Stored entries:
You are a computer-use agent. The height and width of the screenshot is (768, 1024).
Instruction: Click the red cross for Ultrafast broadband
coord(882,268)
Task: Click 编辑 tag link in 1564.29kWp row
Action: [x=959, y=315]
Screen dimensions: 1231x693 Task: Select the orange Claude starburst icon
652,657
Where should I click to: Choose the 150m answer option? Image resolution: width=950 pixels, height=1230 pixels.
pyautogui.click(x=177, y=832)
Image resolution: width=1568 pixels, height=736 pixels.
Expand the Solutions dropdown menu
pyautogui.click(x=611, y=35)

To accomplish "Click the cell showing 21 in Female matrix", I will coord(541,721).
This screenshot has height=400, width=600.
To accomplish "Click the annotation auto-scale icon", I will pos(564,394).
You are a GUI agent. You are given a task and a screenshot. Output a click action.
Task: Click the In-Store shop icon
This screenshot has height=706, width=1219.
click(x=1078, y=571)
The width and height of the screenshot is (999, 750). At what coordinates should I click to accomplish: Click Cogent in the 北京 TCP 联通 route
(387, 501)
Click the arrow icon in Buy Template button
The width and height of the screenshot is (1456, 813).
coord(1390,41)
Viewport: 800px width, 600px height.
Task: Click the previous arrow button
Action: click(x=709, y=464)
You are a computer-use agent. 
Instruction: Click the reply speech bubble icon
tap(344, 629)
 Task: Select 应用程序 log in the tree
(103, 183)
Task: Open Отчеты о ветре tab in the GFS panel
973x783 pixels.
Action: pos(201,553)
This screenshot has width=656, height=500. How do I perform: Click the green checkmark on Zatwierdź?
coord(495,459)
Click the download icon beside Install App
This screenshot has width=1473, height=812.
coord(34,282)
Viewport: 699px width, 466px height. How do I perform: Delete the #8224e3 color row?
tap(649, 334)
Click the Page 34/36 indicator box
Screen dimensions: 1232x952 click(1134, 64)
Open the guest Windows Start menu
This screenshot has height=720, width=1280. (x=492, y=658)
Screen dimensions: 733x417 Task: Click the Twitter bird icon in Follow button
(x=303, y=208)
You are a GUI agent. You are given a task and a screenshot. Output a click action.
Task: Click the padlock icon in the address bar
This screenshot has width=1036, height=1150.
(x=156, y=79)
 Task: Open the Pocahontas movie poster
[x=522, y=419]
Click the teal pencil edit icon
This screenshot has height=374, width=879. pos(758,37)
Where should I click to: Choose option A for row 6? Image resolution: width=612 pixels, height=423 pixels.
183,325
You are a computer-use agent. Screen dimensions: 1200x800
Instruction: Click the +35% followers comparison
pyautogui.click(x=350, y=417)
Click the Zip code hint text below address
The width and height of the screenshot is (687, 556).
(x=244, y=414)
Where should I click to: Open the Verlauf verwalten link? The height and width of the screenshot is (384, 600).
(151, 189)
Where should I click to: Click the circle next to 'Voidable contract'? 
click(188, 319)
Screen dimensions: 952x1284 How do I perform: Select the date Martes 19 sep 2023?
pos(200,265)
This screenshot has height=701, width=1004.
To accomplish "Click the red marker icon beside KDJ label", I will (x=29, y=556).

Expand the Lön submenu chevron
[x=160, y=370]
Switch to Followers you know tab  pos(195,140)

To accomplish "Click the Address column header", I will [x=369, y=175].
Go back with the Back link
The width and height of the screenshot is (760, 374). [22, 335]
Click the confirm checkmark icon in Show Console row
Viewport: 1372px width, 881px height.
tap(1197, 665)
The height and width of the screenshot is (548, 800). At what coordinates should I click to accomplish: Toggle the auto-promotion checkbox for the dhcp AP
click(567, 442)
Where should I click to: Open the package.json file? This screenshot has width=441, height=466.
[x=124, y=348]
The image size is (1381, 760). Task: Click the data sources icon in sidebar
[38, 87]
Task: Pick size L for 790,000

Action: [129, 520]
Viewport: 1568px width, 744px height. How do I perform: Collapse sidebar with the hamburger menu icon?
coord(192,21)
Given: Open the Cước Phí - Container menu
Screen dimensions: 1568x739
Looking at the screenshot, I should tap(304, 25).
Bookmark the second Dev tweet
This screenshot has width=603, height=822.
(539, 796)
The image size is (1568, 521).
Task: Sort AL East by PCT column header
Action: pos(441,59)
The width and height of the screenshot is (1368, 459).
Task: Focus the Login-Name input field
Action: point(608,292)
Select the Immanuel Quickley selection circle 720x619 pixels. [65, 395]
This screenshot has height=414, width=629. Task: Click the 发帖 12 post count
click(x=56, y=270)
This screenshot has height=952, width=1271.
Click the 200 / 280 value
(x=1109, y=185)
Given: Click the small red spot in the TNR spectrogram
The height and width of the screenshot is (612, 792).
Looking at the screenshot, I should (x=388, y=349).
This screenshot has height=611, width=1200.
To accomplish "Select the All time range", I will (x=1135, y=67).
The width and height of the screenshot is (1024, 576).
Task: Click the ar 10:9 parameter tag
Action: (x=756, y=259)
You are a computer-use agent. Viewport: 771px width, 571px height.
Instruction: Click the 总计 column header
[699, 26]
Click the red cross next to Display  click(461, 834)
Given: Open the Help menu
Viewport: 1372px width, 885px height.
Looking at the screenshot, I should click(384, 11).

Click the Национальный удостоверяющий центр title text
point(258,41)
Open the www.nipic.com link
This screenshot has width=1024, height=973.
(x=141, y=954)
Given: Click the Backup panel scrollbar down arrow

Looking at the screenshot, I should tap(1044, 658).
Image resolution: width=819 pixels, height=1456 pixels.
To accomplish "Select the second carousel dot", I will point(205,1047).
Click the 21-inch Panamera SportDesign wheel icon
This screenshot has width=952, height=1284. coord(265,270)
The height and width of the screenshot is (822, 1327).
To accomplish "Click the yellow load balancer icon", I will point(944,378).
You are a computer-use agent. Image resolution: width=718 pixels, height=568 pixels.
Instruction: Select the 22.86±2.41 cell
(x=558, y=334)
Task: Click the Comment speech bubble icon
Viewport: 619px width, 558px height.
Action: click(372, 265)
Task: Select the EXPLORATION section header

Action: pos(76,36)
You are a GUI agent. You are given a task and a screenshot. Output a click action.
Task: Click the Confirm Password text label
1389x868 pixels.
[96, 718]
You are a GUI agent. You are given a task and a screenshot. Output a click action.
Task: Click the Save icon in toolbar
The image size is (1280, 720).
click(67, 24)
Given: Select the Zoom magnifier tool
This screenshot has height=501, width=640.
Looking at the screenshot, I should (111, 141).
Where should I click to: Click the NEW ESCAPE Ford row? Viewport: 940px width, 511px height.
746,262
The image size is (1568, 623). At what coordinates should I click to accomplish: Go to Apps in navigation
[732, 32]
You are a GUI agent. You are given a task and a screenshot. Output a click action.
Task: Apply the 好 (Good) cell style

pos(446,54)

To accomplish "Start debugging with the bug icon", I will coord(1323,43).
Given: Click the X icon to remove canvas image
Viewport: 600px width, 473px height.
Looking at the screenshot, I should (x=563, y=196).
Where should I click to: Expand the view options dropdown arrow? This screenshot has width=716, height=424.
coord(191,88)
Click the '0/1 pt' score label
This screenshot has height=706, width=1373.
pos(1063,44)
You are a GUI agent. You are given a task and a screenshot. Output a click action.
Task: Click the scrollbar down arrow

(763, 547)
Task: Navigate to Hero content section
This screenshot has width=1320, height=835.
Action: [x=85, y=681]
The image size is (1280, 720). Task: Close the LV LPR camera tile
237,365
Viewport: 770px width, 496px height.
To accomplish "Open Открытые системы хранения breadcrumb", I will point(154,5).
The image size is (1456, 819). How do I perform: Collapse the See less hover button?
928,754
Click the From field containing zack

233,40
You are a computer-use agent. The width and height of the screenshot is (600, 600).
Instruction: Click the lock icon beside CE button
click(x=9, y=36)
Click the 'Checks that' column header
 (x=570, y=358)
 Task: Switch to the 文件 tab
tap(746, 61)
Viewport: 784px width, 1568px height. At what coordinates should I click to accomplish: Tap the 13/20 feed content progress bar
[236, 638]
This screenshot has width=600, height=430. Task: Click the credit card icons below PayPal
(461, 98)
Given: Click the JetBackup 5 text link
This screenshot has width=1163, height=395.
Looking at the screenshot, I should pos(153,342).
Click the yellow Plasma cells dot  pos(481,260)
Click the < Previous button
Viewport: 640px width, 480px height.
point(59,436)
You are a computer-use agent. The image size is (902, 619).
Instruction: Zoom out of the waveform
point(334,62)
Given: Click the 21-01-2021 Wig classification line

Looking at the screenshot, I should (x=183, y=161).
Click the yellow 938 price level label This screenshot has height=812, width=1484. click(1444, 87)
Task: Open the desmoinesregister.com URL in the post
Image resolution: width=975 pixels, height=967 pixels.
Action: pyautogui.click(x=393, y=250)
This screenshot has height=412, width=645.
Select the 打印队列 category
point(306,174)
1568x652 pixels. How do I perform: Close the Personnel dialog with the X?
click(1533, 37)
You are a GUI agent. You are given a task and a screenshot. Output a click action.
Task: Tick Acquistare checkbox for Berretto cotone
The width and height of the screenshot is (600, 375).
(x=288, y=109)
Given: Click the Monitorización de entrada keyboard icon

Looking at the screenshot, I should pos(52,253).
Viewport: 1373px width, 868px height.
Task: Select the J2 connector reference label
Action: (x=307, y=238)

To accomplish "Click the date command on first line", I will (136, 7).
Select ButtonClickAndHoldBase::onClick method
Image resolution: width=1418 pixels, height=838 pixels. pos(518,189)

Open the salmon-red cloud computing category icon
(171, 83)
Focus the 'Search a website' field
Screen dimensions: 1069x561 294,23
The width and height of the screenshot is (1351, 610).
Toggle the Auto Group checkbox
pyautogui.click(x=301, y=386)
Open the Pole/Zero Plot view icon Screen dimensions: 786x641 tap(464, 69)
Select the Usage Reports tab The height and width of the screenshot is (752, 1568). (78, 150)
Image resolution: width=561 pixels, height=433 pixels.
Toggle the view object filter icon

Description of the task: Every line that holds the word "computer" should be copied from the records.

Output for this task:
You are a computer-use agent. The height and width of the screenshot is (768, 1024).
You are a computer-use agent. 
You are a computer-use agent. Screen dimensions: 1200x800
You are a computer-use agent. Viewport: 771px width, 571px height.
You are a computer-use agent. Image resolution: width=718 pixels, height=568 pixels.
You are a computer-use agent. The width and height of the screenshot is (600, 600).
You are a computer-use agent. The image size is (902, 619).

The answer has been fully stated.